Frage einfach beim Händler nach, ob sie es dir schnell und unkompliziert austauschen können. Falls nein: Das Label bekommst du via Email direkt von UPS und sollte heute oder morgen (erfahrungsgemäß) bei dir eintreffen. Dann geht es in der Regel recht fix, bis zum Eintreffen bei uns im Lager und dem Rückversand zu dir.


----------



## Goyoma (4. August 2014)

Ist es eigentlich möglich ein Testsample der H55 zu bekommen?

Habe ihnen eine private Nachricht geschickt, leider noch ohne Antwort.

Gruß


----------



## SpeCnaZ (4. August 2014)

@Goyoma Du solltest viell. Corsair per Email anschreiben  also auf der Webseite ne Email finden


----------



## Goyoma (4. August 2014)

SpeCnaZ schrieb:


> @Goyoma Du solltest viell. Corsair per Email anschreiben  also auf der Webseite ne Email finden



Das habe ich bereits gesucht.. Ich musste mich dort erst anmelden um den Support zu erreichen.

Bei Xilence und Cooler Master ging das einfacherer.


----------



## TobiMoesi (4. August 2014)

ich werde denen ma ne mail zukommen lassen und mich dann hier wieder melden


----------



## TobiMoesi (4. August 2014)

Ich habe grade die Mail von UPS bekommen, da steht jetz kein Datum wann die kommen?
Brauch ich die Mail jetzt überhaupt ?


----------



## Bluebeard (4. August 2014)

In der Email sollte eigentlich ein Link zur Vereinbarung des Abholtermins vorhanden sein. Du wirst direkt auf die Webseite von UPS geleitet und kannst dann dort alles angeben. Schau bitte nochmal. Ansonsten bei UPS einmal mit der Trackingnummer melden. Sollte mit 1Z.... losgehen.


----------



## TobiMoesi (5. August 2014)

UPS stand soeben unaufgefordert vor der Tür, er kommt in 2 stunden nochmal.
ins paket rein muss nt + Zubehör sowie der zettel mit den kontaktdaten die ich beim rma angegeben habe oder ?

edit: ein linkworld brilliant power (lpk19 35 - 550w) wird meinen rechner töten oder?


----------



## TobiMoesi (5. August 2014)

Paket wurde gerade abgeholt, wie lange dauert der restliche vorgang normalerweise ?

danke für den tollen Support übrigens


----------



## Bluebeard (5. August 2014)

Nach Erhalt bei uns, geht es in der Regel sehr schnell. Du hast ja die Trackingnummer, dann kannst sehen wann es eintrifft. Aus Deutschland in der Regel 1-2 Tage. Dann das gleiche für den Rückversand.
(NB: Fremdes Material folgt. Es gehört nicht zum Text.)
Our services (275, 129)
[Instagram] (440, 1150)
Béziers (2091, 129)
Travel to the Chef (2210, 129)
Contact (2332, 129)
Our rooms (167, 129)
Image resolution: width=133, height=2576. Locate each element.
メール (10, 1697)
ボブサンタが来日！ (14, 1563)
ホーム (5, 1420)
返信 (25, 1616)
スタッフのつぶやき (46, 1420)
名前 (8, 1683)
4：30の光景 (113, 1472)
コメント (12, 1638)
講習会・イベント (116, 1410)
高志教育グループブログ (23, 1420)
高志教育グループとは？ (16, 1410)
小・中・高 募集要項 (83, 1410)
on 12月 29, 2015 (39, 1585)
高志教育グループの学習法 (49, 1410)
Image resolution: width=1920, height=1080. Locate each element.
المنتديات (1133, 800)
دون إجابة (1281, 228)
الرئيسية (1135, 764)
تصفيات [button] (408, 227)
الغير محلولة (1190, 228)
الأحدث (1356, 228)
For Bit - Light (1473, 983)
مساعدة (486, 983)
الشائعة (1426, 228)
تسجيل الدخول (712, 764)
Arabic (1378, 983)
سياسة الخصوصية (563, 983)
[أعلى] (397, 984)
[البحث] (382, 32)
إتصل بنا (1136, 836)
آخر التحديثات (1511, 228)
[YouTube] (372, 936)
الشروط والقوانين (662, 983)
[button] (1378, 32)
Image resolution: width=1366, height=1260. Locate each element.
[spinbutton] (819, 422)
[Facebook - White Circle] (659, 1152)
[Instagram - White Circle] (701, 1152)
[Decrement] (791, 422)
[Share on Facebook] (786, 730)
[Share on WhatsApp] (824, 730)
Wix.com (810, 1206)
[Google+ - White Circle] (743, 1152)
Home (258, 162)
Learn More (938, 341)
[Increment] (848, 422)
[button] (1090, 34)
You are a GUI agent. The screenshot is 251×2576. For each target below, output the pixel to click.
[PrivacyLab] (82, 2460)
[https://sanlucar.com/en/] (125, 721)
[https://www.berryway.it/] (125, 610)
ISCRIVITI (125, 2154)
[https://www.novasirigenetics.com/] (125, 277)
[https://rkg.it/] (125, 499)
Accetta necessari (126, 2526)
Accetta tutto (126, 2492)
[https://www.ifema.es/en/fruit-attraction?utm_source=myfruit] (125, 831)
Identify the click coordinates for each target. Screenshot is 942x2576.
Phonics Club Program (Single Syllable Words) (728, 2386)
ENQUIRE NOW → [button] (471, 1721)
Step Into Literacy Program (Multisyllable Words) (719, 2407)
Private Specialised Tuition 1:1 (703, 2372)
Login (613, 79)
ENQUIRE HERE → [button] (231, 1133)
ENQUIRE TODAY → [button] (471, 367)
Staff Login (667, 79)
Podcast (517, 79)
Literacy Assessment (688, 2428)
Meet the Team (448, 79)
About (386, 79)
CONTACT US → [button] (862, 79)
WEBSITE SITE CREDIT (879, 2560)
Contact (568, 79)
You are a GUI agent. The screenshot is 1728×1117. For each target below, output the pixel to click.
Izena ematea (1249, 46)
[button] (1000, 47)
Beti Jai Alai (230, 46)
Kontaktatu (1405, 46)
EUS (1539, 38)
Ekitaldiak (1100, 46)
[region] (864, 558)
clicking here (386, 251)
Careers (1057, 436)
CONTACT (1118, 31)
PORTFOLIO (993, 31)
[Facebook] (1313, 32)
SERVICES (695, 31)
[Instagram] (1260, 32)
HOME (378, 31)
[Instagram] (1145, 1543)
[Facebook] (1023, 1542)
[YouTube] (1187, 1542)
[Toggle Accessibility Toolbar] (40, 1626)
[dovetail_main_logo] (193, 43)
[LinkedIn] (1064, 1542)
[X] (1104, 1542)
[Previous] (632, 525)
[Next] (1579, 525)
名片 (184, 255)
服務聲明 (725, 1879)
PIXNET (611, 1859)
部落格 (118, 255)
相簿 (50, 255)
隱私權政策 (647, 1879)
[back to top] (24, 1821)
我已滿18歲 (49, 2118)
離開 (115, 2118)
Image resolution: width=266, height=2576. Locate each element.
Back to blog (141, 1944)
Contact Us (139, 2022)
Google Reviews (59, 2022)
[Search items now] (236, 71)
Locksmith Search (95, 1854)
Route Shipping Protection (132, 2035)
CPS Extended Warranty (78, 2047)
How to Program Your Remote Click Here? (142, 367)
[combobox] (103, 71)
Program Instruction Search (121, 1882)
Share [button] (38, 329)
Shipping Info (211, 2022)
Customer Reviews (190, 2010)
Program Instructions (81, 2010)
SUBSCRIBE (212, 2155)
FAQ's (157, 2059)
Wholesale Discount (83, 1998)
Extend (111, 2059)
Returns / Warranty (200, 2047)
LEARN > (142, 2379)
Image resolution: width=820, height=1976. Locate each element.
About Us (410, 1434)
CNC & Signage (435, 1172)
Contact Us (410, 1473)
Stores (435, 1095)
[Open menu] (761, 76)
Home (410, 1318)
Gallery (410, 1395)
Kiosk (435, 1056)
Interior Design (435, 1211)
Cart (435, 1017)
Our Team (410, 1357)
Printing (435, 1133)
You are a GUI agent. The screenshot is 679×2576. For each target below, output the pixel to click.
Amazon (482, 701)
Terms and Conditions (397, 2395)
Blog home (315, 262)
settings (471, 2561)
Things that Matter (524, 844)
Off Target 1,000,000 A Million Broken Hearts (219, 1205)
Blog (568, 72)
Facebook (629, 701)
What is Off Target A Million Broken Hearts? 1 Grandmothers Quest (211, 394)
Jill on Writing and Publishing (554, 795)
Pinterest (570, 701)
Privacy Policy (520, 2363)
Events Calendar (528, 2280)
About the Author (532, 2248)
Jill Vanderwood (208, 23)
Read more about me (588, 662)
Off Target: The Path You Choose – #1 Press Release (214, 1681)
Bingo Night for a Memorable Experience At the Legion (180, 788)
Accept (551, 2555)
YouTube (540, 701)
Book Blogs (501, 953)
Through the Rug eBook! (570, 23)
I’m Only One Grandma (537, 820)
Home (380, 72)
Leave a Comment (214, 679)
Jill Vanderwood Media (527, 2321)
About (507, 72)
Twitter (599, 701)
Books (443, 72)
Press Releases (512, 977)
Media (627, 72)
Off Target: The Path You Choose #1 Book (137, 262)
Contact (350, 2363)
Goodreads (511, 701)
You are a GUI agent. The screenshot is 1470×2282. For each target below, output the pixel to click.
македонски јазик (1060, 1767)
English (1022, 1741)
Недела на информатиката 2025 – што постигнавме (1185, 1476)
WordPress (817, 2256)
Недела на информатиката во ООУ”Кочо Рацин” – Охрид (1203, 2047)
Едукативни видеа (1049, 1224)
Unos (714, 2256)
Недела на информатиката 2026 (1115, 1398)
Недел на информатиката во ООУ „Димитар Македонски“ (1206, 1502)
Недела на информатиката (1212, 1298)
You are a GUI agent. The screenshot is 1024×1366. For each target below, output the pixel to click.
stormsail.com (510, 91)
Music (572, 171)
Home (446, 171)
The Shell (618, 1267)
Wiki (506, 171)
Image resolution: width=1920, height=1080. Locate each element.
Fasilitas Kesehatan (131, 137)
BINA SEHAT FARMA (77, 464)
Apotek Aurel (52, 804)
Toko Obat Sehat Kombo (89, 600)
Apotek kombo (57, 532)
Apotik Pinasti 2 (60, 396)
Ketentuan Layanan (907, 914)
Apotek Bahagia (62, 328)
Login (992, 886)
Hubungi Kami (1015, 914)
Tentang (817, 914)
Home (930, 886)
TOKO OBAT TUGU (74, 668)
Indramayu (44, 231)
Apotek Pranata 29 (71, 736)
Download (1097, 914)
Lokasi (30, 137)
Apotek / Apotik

Ich drücke die Daumen, dass es fix geht.


----------



## TobiMoesi (5. August 2014)

ok danke 

noch ne frage zum abschluss, warum kam er ohne dass ich ein Datum angegeben habe ?
meine mutter hat mich heut um 10 aufgeweckt und sagte ups is da. Ich war völlig überfordert, zum glück konnte er noch einmal kommen


----------



## Bluebeard (5. August 2014)

Das kann ich dir leider nicht genau sagen. Normalerweise erhält man eine Email mit Links und Informationen, bei der man ein Abhol-Zeitfenster selbst definieren kann. Vielleicht war sich UPS ja der dringlichen Lage bewusst und wollte die Bearbeitung beschleunigen?! Ich hake mal nach ob das an uns liegt oder an UPS.


----------



## TobiMoesi (5. August 2014)

Jo danke


----------



## TobiMoesi (6. August 2014)

Wo kann ich den Rückversand tracken? Ist das die selbe Nummer?
edit: lesen bildet  werd auf die mail warten


----------



## Bluebeard (7. August 2014)

Die Tracking-Email sollte mittlerweile schon angekommen sein. Falls nicht, kannst die Nummer auch im Ticket ersehen. Ich hoffe, die Sendung schafft es noch bis morgen zu dir. Viele Grüße!


----------



## TobiMoesi (7. August 2014)

voraussichtliches sendedatum morgen "by the end of the day", sprich morgen abend 

Corsair hater hinfort mit euch, das ging richtig schnell


----------



## TobiMoesi (8. August 2014)

durfte gerade mein nt auspacken, irgendeine möglichkeit wieder an mein geld zu kommen, oder muss ich nochma ne woche warten und verkauf das corsair teil und wechsel in der zwischenzeit zu nem anderen hersteller ?


----------



## ich111 (8. August 2014)

War das Paket beschädigt? Wenn ja: Das sollte man dann nur unter vorbehalt annehmen


----------



## Bluebeard (8. August 2014)

Hi TobiMoesi,

das ist ja mehr als ärgerlich. Da wurde seitens des Transporteurs ja ganze Arbeit geleistet. Natürlich tauschen wir das Netzteil umgehend aus. Ich werde sogleich die Optionen besprechen, damit dir schnellstens Ersatz zugesandt wird.

Viele Grüße!


----------



## TobiMoesi (8. August 2014)

Das Paket war im Prinzip der Karton vom NT mit na Folie rundherum, von außen hat man nichts gesehen, wobei ich nicht nach mängeln gesucht habe ..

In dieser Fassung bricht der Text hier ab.